*課題の目的*.
読解文では、爪が黒くなっている原因は何とされていますか。答えてください。

*読解文*.
== == ==
アブラキサンが始まる前に鳥の雛みたいにうっすら生えていて病人臭さを盛り上げていた薄毛をバリカンで刈り上げた。そしたら、なぜか生えてきた。てっぺんは白髪だらけ、耳の上は黒い髪。波平さんみたいな。。。

アブラキサンも髪は抜けるはずなのだがぼちぼち生えてはくるので2〜3回刈り上げた。そのうち白髪だらけだった頭頂部も黒い髪が生えてくるようになった。

(年季の入った卓上鏡は気にしないでね)

左手を見ていただくと手荒れもむくみもひどいけれど、爪が黒くなっているのが分かるでしょうか?これはEC療法の時からで抗がん剤の副作用です。

抗ガン剤に耐えるのはやっぱり体力と気力ではないかと思うのだけれど、EC療法の時と違って、アブラキサンとハーセプチンで毎週通院するようになり、体調が良い時がなく、仕事に行くために体調を整えるには休みは家にいるようになる。友達ともSNSやメールばかりでほとんど会わなくなった。
== == ==
*提供データ*.
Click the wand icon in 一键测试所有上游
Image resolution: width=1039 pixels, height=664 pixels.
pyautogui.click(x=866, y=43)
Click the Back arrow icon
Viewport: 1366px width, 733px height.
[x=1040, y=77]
== == ==
*課題への解答*.
抗がん剤の副作用です。